[CR] re butted tubing...

(Example: Production Builders:Cinelli)

Date: Mon, 24 Aug 2009 20:57:38 -0400
From: "Harvey Sachs" <hmsachs@verizon.net>
To: <gillies@ece.ubc.ca>, Classic Rendezvous <classicrendezvous@bikelist.org>
Subject: [CR] re butted tubing...


In a generally spot-on message from Don Gillies, I have doubts about two statements, so I'm going to <snip> the rest to comment on them:

<snip>

Don: The main purpose of butting is that (a) it's designed to allow thin and springy tubes but also (b) it's designed to be thick at the ends for the joinery of the tubes. So, the thick ends of the tubes should have a long enough butt (typically 75-100mm or 3-4") so that the lug points do not dig into the ultra-thin part of the tubing. So an italian long-point lugged frame should probably have longer butts than a bocoma pro (short-point) lug set.

Harvey: I've never heard the assertion about lug points digging into thin tubing; it's all very soft at temperature. I think the real point, which you allude to, is that the thicker butt was supposed to increase the heat capacity and thus limit the local temperature rise when doing hand-held (or hearth) brazing.

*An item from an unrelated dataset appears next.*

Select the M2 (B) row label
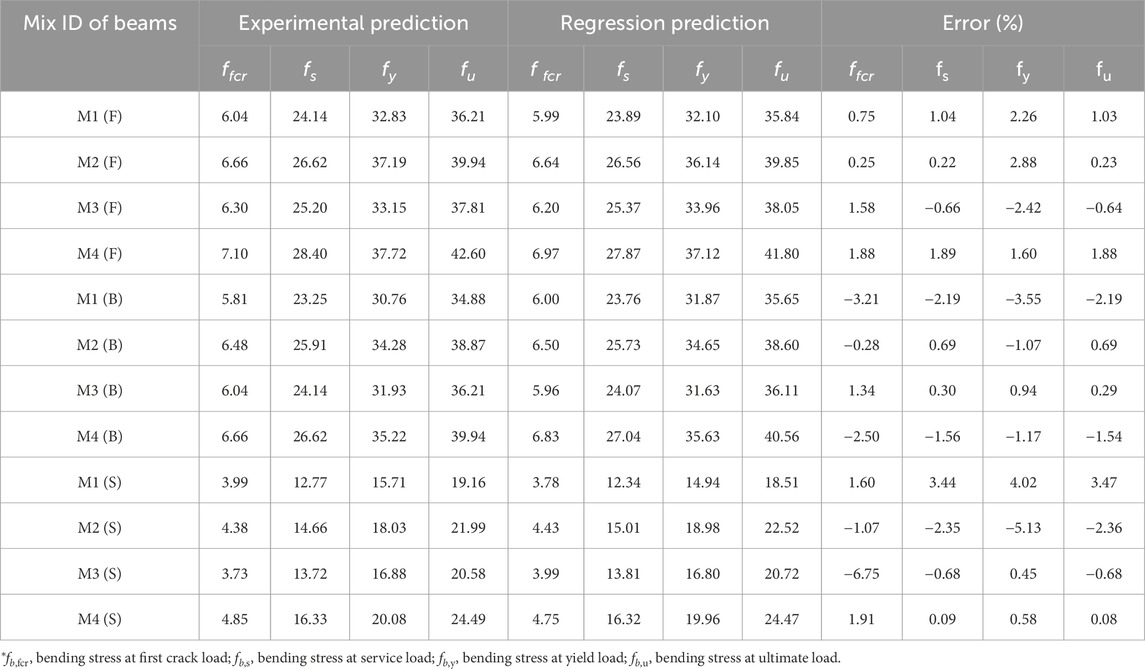 [99, 345]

Don: The benefits of quad-butting are imho doubtful. On some bikes like Miyata, I believe they put the downtube shifter bosses after the first (but not second) butt. Tearing at the shifter bosses is a very common downtube failure mode. So I can perhaps understand triple butting on a downtube, but I seriously doubt if it's needed when you could use low-temperature silver-solder for installing downtube shifter bosses, bottle bosses, and pump pegs, etc., to minimize heating and weakening of the tubes at the thinnest points.

Harvey: Agreed on the silver solder for tiddly bits, but I've never seen a frame with tearing at the shifter bosses. Accidents? Real monster abuse like kicking the thing? I have seen frames that failed with transverse cracks behind the head tube, as though heat had been too localized (but could have had other causes), and there was some talk that Nishiki Competition frames tended to suffer downtube failures. Below the shifter bosses, as I recall, but this is veyr fuzzy.